“L’angelo disse loro: «Non temete, perché io vi porto la buona notizia di una grande gioia che tutto il popolo avrà: “Oggi, nella città di Davide, è nato per voi un Salvatore, che è il Cristo, il Signore” (Luca 2:10-11).
“Il popolo che camminava nelle tenebre, vede una gran luce; su quelli che abitavano il paese dell’ombra della morte,
la luce risplende” (Isaia 9:1)
Che significato diamo al giorno di Natale? È per noi un’occasione per ricordare la venuta di Gesù Cristo sulla terra (anche se la data non è precisata negli Evangeli), oppure è semplicemente un giorno che permette alle famiglie e agli amici di scambiarsi dei doni? In questa ricorrenza il nome di Gesù spesso non è onorato, ma piuttosto svilito.
Eppure, a distanza di venti secoli, quell’avvenimento unico mantiene tutto il suo significato.
Che grande mistero l’incarnazione di Gesù Cristo!
Il Figlio di Dio, Creatore dei cieli e della terra, si è abbassato fino a condividere la condizione più debole e umile della sua creatura. È entrato nel mondo sotto forma di un bambino coricato in una mangiatoia, prendendo l’ultimo posto, quello che l’uomo gli ha riservato, mostrando fin da subito il suo rifiuto e la sua indifferenza.
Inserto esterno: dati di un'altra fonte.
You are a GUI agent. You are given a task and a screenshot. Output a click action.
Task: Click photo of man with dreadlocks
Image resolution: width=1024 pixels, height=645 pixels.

Erode ha perfino cercato di ucciderlo, ma Dio ha mandato dei pastori e degli stranieri a prendere atto dell’inestimabile valore di quel bambino. Hanno così potuto adorare Colui che è il Salvatore, la luce, il Cristo, il Signore.
Che la venuta del Figlio di Dio nel mondo sia un argomento di grande gioia che illumina ancora i nostri cuori e li apra affinché lo accolgano come Salvatore e Signore.
“Egli era nel mondo, e il mondo fu fatto per mezzo di lui, ma il mondo non l’ha conosciuto. È venuto in casa sua e i suoi non l’hanno ricevuto; ma a tutti quelli che l’hanno ricevuto egli ha dato il diritto di diventare figli di Dio...” (Vangelo di Giovanni 1:10-12).